Hacker News new | ask | show | jobs
by yann_eu 2196 days ago
I'm Yann, one of the founders of Koyeb. Koyeb is a platform for developers and businesses to run serverless data processing apps in minutes.

We provide an easy to use platform to build production-grade workflows for all your data, including image, video, audio, or document processing.

To provide a little bit of context, we previously developed Scaleway (https://scaleway.com/), a European Cloud Service Provider, and started Koyeb initially around multi-cloud object storage (https://news.ycombinator.com/item?id=21005524) We are now going a step further: we are trying to also provide an easy way to process data and to orchestrate distributed processing from various sources.

Currently, we provide an S3 compliant API to push your data, you can implement processing workflows using ready-to-use integrations (https://www.koyeb.com/catalog) and store results on the cloud storage provider of your choice (i.e. GCP, Azure Blob, AWS S3, Vultr, DigitalOcean, Wasabi, Scaleway, or even Minio servers).

We're working on adding support for Docker containers and custom functions to let our users combine catalog integrations with their own code in workflows. We will also add support for new data sources to send, ingest, and import data from different services.

We of course take care of all the infrastructure management and scaling of the platform.

The platform is in early access phase and I'd love to hear what you think, your impressions and feedback.

Thanks a lot!

3 comments

I wasn't able to find a reference for the yaml schema faster than I can open the "add comment" page, so apologies if this is address by some docs somewhere:

Given that `steps:` is a list, isn't having `after: video-clipping` redundant, since it already comes after the video-clipping step?

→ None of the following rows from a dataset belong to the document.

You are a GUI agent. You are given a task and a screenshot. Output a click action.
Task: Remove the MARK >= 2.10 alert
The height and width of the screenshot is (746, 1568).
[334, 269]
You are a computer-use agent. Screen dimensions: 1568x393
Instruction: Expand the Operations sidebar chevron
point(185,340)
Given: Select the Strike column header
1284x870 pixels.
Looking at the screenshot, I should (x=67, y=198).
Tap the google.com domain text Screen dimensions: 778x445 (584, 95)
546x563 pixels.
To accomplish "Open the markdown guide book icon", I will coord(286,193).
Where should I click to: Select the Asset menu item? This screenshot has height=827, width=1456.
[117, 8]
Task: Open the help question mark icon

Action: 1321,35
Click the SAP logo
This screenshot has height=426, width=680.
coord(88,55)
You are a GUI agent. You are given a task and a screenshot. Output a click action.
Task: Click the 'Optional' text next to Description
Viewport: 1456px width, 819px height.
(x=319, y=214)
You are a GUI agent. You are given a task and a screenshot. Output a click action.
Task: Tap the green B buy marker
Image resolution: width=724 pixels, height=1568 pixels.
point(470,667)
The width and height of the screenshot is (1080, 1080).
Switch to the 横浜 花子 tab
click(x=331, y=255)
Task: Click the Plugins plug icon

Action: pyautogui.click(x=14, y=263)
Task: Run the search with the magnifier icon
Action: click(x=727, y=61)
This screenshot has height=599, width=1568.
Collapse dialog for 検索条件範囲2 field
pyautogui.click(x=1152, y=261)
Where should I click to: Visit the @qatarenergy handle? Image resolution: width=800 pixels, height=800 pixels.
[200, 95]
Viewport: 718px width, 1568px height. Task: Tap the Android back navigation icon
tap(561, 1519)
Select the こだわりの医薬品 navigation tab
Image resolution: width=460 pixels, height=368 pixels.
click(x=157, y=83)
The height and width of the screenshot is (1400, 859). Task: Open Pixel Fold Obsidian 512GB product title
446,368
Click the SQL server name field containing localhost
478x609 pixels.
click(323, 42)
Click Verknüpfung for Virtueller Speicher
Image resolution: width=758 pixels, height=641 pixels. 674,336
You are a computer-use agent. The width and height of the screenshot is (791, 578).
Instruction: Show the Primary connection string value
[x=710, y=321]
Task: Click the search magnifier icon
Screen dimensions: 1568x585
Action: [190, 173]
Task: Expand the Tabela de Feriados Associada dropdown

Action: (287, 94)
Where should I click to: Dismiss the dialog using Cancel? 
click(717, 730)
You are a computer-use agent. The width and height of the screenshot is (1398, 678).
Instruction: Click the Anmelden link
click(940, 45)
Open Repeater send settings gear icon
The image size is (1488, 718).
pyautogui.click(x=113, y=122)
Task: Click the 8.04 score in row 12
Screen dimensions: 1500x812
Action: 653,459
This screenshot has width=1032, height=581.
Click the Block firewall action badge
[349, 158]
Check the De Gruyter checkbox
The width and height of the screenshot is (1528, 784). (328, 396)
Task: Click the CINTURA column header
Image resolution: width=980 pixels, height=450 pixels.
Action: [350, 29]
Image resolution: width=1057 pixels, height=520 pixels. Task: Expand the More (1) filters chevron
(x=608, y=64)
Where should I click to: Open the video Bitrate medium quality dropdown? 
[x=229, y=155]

The `after` attribute is present to let you implement your processing logic. The steps list contains the processing actions but it is not a sequential execution. The workflow can have multiple processing branch and perform a series of processing on the result of a specific step.
I'm curious as to how it works to develop on it locally vs a stage server & vs prod? I.e. how to make sure the workflows are synched and are easy to reason about?
We’re currently working on a deep Git integration where you basically push your updated workflow configuration with the code of functions/docker tag reference.

We have some tooling to develop individual catalog integrations locally and test the integration with object storage works as expected. We plan to publicly release this tooling for all users to be able to test their functions locally before using them on a workflow.

For workflows environment, currently, right now, you have to create one processing Stack for each environment, i.e. dev, staging, and prod. Later on, we want to spawn environements for each Git branch.

How does this compare to the Serverless framework?
We deal with both multi-cloud processing and storage with a managed platform when the Serverless framework simply allows you to configure and deploy functions on main cloud service providers.

We allow you to build, deploy and run (i.e. we operate the infrastructure) processing workflows using ready-to-use integrations, containers, or custom functions. We also provide a multi-cloud storage layer, you can use and push data stored on multiple cloud storage providers with a simple S3 interface instead of having to deal with each object provider implementation.

We also plan to be compatible with the serverless framework for the custom functions part.